For weeks now, US stock markets have been hitting records, a rise claimed by President Donald Trump as proof of a healthy economy.
But Mr Trump’s pride in the numbers is at odds with analysts and investors, who have expressed increasing discomfort over the market’s climb.
About 65% of investment managers surveyed by Northern Trust last quarter said they believed shares were over-valued, the highest ever in the firm’s report.
Surveys by Bank of America Merrill Lynch have expressed alarm about the high prices, as have policymakers at the Federal Reserve.
“We are concerned about equity valuations right now,” says Mike Morrill, chief operating officer at DF Dent, a Baltimore-based investment company. “We’ve had nine years of a strong bull market and that’s not going to last forever.”
The sentiment is similar to statements Mr Trump himself made before his election, when he said the stock market was “so bloated” and warned people to “be careful”.
If investors believe prices are too high – and are buying anyway – that could be a sign of a bubble.
So is the stock market rally a reason to cheer, as Mr Trump suggests now? Or could a crash be around the corner?
Pride before a fall?
Stocks, which have been on a long-term upward trend, surged early in 2017, amid optimism over business-friendly policies endorsed by the Trump administration, such as tax reform.
Analysts say that without clear signs of progress on reform in Washington that effect has faded.
Now, it’s strong corporate revenue and profit growth that are boosting share prices, with gains going to larger, multinational companies.
The three major measures – the S&P 500, the Dow Jones Industrial Average and the Nasdaq – have climbed between roughly 10% and 17% so far this year, compared with about 6% to 7% during the same period last year.
US ‘doing well’
The Nasdaq has hit a new high more than 40 times this year. Since 2012, the value of the S&P 500 index has almost doubled.
“The stock market hit the highest level it’s ever been,” Mr Trump boasted on Wednesday as the Dow Jones Industrial Average exceeded 22,000 points on Wednesday morning.
“Our country is doing very well,” he said.
But that hasn’t stopped the muttering that the stock market, at least, is due for a correction.
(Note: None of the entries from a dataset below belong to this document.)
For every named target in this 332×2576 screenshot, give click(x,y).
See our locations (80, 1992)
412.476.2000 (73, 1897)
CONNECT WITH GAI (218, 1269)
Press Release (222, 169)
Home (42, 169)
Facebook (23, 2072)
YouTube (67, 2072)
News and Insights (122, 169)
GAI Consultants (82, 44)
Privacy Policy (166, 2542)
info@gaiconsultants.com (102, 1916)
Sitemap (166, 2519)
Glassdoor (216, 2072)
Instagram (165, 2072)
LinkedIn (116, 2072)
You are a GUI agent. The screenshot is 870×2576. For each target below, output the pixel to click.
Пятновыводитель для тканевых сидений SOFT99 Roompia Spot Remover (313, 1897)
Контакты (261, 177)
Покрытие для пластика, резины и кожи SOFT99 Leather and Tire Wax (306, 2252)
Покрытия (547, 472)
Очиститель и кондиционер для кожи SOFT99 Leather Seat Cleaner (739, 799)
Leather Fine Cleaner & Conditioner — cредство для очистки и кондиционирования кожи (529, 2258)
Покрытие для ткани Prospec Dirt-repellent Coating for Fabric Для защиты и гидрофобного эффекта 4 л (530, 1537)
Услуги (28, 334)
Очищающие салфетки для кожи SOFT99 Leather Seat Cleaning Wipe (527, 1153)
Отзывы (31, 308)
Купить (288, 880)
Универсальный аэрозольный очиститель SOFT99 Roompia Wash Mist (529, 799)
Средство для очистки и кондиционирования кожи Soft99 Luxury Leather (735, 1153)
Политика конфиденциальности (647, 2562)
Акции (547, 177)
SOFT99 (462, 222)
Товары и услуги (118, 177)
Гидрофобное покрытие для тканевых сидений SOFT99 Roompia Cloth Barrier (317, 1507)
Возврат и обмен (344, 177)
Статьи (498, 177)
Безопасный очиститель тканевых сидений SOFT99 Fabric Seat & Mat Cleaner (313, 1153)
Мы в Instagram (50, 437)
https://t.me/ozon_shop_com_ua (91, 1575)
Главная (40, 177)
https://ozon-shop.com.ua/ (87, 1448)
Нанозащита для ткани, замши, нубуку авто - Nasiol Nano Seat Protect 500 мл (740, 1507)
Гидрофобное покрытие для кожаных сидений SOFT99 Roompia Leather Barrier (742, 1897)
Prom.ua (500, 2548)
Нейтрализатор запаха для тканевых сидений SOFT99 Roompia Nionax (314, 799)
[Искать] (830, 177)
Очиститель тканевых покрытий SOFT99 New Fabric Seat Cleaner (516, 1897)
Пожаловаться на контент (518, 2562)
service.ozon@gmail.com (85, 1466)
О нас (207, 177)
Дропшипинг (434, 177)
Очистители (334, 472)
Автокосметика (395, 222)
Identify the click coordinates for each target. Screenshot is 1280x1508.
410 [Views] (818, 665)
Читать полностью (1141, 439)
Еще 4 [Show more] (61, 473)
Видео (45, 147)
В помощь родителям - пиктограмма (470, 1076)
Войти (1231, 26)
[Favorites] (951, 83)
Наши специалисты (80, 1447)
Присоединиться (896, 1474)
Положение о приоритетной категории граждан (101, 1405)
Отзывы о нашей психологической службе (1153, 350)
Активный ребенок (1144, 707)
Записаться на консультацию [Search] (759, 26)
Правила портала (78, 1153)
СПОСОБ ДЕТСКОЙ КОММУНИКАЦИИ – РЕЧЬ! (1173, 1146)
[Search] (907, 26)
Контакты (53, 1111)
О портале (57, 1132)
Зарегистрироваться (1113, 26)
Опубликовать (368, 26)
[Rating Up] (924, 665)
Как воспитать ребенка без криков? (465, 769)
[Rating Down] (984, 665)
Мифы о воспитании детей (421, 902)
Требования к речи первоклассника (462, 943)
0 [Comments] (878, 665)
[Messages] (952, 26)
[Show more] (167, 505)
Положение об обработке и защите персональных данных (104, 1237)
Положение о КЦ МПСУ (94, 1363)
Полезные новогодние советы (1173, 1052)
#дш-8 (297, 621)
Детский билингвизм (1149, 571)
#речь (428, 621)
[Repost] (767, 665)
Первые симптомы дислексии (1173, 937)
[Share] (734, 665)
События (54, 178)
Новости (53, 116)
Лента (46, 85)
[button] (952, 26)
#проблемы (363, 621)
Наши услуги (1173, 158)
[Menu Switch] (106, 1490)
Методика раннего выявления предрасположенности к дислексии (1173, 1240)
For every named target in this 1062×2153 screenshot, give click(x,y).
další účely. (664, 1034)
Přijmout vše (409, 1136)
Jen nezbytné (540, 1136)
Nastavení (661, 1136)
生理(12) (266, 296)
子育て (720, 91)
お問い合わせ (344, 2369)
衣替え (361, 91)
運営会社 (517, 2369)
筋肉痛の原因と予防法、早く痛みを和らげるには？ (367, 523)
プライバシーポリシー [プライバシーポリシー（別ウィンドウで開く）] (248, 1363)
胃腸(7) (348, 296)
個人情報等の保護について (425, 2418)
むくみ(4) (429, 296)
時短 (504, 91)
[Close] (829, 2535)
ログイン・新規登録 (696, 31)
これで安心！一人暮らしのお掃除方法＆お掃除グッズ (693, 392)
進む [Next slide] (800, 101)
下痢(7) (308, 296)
Robert Shiller, a Nobel Prize-winning economist at Yale University, says share gains reflect optimism about where the economy is heading, but it’s an unreliable forecasting tool, and shifts quickly.
“The stock market is mostly psychology,” he says. “The fluctuations in it mean that we’re in an optimistic mood but we could change and we could change suddenly.”
Investors are trying to anticipate what might trigger a change – whether it be rising interest rates, weak consumer spending, developments overseas or something else entirely.
Mr Shiller says he thinks Mr Trump himself poses one of the biggest risks.
The firestorm in Washington in May after Mr Trump fired former FBI director James Comey prompted some of the biggest one-day share sell-offs this year.
“Usually, presidents are not able to transform the economy unless he does something disastrous, which transforms it down,” says Mr Shiller. “I’m thinking that it’s more likely he will create some kind of uncertainty, disruption and that might be a trigger for decline.”
A new tech bubble?
Many of the biggest gains come from a single sector – technology stocks – the same industry that some investors say is overvalued.
The S&P 500 information technology index, which averages 68 companies, including heavyweights such as Apple, Microsoft and Facebook, last month passed the record set in March 2000.
The index rose about 22% in the first seven months of 2017, while the broader S&P 500 climbed about 10%.
Some say the gains in tech make sense, as investors target a part of the economy seeing rapid growth.
However, others worry that in some cases the rise in shares has little to do with the companies’ actual prospects.
And in more recent weeks, tech stocks have come under pressure.
If the sell-off spreads to other sectors, it could be a warning of bigger problems.
Jill Hall, a US equity strategist at Bank of America Merrill Lynch, doesn’t expect stock markets in general to rise much more this year, but she’s not predicting a big sell-off either.
She thinks investors will shift their money from the high-growth tech industry into sectors such as energy, health care and finance.
“What we’re expecting is more of a rotation out of growth and into value,” she says.
Some say they’re worried Federal Reserve and central bankers elsewhere will move too aggressively to increase interest rates, causing havoc in bond and stock markets.
About 27% of investors surveyed by Bank of America Merrill Lynch last month identified a mistake by central bankers in the US and Europe as the biggest risk to their outlooks. Another 28% were worried about bonds.
Mr Trump himself raised alarms on these lines at a presidential debate last year.
“We are in a big, fat, ugly bubble,” he said.
“The only thing that looks good is the stock market. But if you raise interest rates even a little bit, that’s going to come crashing down.”
That’s something that is not lost on the central bankers responsible for monetary policy.
Last month Federal Reserve chair Janet Yellen told a US congressional committee: “We want to make sure that we manage this in a way that is not disruptive to financial markets.”
And that’s a sentiment financial markets would no doubt endorse.